Chapter Five But how didst Thou make the heaven and the earth, and what was the tool of such a mighty work as Thine? For it was not like a human worker, fashioning body from body, according to the fancy of his mind, able somehow or other to impose on it a form which the mind perceived in itself by its inner eye. Yet how should even he be able to do this, if Thou hadst not made that mind? He imposes the form on something already existing and having some sort of being, such as clay, or stone, or wood, or gold, or such like. And where would these things come from if Thou hadst not furnished them? For Thou madest his body for the artisan, and Thou madest the mind which directs the limbs.
Thou madest the matter from which he makes anything. Thou didst create the capacity by which he understands his art and sees within his mind what he may do with the things before him. Thou gavest him his bodily sense by which, as if he had an interpreter, he may communicate from mind to matter.
What he proposes to do, and report back to his mind what has been done, that the mind may consult with the truth which presideth over it as to whether what is done is well done. All these things praise Thee, the Creator of them all. But how didst Thou make them? How, O God, didst Thou make the heaven and earth? For truly, neither in heaven nor on earth didst Thou make heaven and earth, nor in the air nor in the waters, since all of these also belong to the heaven and the earth.
Nowhere in the whole world didst Thou make the whole world, because there was no place where it could be made before it was made. And Thou didst not hold anything in Thy hand from which to fashion the heaven and the earth, for where couldst Thou have gotten what Thou hadst not made in order to make something with it? Is there indeed anything at all, except because Thou art? Thus Thou didst speak, and they were made, and by Thy word didst make them all. Chapter 6 But how didst Thou speak? Was it in the same manner in which the voice came from the cloud, saying, This is my beloved son? For that voice sounded forth and died away, it began and ended.

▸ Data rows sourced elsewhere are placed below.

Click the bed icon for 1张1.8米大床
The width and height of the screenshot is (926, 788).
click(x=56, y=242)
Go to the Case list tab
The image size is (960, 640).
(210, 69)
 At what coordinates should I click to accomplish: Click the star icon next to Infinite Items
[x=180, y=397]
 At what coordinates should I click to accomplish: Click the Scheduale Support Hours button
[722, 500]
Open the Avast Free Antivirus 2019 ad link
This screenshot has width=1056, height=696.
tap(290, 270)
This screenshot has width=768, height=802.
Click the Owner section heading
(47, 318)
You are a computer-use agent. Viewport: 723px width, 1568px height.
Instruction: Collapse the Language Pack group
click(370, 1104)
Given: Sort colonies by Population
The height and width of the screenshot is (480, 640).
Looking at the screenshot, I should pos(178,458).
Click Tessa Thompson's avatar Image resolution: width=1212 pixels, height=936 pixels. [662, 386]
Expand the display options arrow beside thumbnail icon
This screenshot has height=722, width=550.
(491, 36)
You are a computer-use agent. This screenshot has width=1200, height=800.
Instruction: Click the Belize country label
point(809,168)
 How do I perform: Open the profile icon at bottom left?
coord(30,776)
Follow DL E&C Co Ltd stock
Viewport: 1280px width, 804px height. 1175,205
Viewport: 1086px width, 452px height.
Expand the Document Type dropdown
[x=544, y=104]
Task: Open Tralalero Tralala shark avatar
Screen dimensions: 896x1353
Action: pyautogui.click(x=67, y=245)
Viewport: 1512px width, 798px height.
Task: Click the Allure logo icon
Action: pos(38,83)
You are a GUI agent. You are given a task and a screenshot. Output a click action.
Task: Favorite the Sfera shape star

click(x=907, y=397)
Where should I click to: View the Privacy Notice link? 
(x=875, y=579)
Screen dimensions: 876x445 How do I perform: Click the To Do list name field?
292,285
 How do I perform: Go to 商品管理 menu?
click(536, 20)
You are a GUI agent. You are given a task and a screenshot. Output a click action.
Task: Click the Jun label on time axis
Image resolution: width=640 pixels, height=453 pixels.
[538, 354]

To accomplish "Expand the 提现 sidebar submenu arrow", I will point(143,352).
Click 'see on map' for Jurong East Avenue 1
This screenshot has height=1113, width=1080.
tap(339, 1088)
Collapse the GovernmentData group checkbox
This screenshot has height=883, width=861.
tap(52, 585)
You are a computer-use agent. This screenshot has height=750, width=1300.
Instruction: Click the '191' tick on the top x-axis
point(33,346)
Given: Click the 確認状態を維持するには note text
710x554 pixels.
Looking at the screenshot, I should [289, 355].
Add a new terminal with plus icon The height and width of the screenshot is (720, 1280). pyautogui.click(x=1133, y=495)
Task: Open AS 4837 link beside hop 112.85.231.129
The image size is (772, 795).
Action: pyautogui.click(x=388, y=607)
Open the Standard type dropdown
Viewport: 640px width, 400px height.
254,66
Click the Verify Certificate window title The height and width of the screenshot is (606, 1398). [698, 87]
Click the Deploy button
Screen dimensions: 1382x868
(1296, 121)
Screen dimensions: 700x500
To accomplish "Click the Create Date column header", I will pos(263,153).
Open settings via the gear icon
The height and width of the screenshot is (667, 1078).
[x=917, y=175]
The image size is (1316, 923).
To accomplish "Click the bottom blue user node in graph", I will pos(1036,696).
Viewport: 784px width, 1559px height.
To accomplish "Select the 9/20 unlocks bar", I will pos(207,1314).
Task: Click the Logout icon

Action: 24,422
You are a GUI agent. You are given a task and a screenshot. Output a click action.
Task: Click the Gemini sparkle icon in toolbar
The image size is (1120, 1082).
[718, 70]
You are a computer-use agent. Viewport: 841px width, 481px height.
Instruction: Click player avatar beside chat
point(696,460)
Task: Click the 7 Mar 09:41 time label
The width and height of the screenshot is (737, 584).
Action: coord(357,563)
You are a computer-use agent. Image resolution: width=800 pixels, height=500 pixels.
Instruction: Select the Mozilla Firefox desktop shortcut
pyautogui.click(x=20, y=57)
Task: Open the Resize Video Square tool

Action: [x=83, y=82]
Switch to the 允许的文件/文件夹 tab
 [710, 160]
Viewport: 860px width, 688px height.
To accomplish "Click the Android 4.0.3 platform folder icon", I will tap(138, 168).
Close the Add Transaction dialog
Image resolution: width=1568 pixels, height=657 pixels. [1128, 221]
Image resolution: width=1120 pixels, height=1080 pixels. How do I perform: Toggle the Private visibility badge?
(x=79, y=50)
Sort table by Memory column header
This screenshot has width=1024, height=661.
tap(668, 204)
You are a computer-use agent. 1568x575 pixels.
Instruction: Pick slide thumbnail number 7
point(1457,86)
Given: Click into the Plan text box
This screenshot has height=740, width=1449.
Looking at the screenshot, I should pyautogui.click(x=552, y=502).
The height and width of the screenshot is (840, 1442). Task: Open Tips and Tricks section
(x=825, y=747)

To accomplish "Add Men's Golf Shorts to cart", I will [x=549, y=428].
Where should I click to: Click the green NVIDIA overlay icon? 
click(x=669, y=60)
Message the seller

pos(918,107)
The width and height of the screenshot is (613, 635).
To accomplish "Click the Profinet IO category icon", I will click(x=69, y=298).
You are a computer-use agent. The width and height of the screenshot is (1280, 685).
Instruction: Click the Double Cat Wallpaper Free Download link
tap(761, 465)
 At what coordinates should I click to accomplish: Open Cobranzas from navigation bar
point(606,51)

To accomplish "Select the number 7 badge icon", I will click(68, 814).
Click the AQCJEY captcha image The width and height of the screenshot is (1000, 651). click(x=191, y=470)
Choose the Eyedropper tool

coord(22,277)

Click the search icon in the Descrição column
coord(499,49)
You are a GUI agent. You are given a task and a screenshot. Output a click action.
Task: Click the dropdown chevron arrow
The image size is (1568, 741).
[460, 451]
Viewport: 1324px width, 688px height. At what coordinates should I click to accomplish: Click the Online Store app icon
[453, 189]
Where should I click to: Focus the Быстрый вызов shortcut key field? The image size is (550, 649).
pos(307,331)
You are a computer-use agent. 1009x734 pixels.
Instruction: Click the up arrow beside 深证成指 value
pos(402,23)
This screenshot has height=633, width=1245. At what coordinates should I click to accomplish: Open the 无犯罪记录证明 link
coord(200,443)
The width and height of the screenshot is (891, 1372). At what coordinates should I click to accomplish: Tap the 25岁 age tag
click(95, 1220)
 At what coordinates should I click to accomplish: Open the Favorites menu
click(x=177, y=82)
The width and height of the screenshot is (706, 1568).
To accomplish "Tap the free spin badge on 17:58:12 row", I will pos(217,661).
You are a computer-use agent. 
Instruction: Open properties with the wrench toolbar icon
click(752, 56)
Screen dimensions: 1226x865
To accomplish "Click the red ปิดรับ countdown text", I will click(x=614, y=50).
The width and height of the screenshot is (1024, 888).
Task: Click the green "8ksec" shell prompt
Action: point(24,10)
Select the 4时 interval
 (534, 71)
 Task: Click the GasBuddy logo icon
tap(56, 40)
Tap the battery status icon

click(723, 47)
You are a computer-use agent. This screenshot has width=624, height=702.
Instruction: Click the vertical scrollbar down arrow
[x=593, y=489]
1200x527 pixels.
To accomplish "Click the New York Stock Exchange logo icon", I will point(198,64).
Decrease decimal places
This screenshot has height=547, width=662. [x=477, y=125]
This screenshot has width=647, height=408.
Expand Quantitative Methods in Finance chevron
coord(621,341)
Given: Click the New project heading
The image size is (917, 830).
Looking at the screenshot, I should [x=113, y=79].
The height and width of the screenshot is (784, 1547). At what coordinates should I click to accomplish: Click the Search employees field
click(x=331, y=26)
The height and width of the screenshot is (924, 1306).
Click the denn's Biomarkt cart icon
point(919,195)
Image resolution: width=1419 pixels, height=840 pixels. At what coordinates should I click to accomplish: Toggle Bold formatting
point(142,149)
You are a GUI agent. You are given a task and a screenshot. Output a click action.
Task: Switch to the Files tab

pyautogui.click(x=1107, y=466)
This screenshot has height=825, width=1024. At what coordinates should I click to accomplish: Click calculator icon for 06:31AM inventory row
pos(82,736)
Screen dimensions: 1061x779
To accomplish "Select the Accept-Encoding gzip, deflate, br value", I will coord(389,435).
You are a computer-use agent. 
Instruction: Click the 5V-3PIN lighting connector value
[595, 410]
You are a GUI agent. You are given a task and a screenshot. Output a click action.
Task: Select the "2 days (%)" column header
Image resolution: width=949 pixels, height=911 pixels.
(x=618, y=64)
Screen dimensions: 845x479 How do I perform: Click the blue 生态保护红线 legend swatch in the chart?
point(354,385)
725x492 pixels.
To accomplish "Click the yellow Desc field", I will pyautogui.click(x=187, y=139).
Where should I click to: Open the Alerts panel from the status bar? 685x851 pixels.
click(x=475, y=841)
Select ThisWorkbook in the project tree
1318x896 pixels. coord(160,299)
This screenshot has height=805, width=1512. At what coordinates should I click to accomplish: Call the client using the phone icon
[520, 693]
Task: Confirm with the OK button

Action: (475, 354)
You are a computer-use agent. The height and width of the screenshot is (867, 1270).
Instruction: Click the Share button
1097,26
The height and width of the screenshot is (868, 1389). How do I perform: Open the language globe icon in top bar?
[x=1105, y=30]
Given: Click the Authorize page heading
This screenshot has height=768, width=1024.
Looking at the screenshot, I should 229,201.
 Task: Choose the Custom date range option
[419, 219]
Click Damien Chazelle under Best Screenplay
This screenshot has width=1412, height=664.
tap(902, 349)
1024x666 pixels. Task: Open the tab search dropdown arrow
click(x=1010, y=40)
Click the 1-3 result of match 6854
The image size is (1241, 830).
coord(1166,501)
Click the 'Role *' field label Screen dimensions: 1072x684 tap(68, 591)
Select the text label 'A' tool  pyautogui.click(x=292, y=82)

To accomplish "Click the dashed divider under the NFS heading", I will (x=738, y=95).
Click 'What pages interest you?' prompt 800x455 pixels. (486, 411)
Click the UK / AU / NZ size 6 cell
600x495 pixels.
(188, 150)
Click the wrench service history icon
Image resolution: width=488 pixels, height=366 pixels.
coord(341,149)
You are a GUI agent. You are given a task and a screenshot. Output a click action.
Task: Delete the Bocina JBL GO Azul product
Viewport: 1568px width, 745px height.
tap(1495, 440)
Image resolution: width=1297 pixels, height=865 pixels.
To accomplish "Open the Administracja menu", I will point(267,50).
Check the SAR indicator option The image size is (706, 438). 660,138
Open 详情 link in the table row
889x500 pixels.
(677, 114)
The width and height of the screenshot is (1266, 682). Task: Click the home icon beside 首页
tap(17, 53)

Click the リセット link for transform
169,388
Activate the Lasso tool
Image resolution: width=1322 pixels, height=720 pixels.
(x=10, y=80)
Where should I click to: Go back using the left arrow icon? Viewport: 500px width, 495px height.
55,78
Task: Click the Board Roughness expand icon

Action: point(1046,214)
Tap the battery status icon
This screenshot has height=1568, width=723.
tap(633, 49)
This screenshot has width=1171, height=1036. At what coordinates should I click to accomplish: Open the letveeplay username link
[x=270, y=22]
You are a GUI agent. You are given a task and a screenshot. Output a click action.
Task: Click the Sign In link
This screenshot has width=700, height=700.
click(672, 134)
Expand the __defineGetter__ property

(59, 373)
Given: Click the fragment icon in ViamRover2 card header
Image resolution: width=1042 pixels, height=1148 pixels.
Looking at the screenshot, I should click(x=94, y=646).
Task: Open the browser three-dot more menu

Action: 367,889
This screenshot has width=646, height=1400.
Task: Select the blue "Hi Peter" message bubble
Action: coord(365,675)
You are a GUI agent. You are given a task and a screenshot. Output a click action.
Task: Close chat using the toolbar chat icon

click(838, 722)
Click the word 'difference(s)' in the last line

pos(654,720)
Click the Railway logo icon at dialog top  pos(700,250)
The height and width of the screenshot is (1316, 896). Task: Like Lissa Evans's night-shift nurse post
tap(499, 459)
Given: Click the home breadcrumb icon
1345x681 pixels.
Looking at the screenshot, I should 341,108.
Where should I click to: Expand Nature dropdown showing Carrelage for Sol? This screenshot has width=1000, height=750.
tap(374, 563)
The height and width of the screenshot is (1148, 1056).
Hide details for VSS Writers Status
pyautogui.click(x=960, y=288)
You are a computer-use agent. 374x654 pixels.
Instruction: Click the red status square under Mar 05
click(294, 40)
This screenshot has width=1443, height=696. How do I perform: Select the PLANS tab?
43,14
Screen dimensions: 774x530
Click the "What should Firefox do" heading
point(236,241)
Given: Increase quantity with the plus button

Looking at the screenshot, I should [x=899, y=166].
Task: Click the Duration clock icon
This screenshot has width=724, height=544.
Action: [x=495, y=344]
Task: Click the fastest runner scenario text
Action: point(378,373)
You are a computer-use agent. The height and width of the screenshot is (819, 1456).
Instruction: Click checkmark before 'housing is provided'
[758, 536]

The syllable sounded and passed away, the second after the first, the third after the second, and thence in order till the very last, after all the rest, and silence after the last. From this it is clear and plain that it was the action of the creature itself in time which sounded that voice obeying Thy eternal will. And what these words were which were formed at that time, the outer ear conveyed to the conscious mind, whose inner ear lay attentively open to Thy eternal word.
But it compared those words which sounded in time with Thy eternal words sounding in silence, and said, This is different, quite different. These words are far below me, they are not even real, for they fly away and pass, but the word of my God remains above me for ever. If then in words that sound and fade away Thou didst say that heaven and earth should be made, and thus madest heaven and earth, then there was already some kind of corporeal creature before heaven and earth by whose motions in time that voice might have had its occurrence in time.
But there was nothing corporeal before the heaven and the earth, or if there was, then it is certain that already without a time-bound voice Thou hadst created whatever it was out of which Thou didst make the time-bound voice by which Thou didst say, Let the heaven and the earth be made. For whatever it was out of which such a voice was made simply did not exist at all until it was made by Thee. Was it decreed by Thy word that a body might be made from which such words might come? Thou didst call us then to understand the word, the God who is God with Thee, which is spoken eternally and by which all things are spoken eternally.
For what was first spoken was not finished and then something else spoken until the whole series was spoken, but all things at the same time and forever. For otherwise we should have time and change and not a true eternity nor a true immortality. This I know, O my God, and I give thanks.
I know I confess to Thee, O Lord, and whoever is not ungrateful for certain truths knows and blesses Thee along with me. We know, O Lord, this much we know, that in the same proportion as anything is not what it was and is what it was not, in that very same proportion it passes away or comes to be. But there is nothing in Thy word that passes away or returns to its place.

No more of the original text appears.